**Records supplied**
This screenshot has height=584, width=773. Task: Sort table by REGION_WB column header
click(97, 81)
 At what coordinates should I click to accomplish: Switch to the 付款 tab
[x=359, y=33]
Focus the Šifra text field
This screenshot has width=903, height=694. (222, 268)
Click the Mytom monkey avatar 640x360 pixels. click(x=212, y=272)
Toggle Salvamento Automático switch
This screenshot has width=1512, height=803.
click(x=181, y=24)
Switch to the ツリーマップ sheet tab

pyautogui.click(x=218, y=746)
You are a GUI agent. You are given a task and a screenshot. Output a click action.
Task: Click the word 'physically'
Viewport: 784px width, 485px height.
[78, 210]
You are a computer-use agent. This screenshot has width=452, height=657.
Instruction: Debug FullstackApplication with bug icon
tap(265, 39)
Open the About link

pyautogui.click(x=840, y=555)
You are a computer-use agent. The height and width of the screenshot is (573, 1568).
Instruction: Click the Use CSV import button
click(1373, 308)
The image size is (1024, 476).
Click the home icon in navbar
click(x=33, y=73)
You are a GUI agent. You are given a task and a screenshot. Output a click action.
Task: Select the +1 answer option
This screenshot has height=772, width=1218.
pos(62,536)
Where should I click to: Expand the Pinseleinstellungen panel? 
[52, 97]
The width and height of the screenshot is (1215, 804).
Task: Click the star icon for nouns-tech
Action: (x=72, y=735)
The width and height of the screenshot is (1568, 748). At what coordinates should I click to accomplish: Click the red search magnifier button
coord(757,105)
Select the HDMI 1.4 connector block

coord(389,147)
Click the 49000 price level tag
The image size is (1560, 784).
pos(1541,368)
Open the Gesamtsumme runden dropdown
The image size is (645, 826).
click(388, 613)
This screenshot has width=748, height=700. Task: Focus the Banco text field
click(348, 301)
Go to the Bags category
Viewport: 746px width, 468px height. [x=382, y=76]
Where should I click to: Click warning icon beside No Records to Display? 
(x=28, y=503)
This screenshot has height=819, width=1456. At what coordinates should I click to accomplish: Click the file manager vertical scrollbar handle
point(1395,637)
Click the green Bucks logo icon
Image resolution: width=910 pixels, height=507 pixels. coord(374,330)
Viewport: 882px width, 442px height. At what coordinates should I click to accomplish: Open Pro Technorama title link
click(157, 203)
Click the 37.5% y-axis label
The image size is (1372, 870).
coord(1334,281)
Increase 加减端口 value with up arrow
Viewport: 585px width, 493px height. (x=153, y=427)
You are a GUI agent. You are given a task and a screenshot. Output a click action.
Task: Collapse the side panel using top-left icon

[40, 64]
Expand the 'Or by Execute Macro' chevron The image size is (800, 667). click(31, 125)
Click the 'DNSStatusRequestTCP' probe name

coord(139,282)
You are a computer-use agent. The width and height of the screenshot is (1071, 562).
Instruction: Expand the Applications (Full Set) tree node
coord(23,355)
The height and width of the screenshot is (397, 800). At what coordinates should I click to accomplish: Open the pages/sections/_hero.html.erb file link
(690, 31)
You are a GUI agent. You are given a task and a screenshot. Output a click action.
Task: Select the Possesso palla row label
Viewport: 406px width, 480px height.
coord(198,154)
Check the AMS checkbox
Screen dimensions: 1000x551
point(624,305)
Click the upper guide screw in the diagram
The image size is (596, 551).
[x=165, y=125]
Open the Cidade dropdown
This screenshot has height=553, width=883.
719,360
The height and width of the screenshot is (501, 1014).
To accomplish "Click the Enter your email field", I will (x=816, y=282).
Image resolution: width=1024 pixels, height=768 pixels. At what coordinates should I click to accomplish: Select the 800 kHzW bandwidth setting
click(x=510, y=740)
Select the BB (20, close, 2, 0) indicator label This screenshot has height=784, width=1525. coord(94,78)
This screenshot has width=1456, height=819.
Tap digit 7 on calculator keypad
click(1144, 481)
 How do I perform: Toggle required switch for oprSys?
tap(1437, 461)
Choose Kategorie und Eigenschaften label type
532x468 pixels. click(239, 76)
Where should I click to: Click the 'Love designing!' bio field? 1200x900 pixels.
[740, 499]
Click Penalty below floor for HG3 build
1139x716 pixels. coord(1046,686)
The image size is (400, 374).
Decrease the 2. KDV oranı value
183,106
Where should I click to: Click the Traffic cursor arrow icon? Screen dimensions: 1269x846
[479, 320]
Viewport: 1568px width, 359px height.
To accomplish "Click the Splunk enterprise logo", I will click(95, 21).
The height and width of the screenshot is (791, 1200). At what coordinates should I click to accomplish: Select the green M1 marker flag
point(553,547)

**Problem to solve**
Please report every line in the entries above that holds the string "will".

**Task output**
To accomplish "Click the Enter your email field", I will (x=816, y=282).
To accomplish "Click the Splunk enterprise logo", I will click(95, 21).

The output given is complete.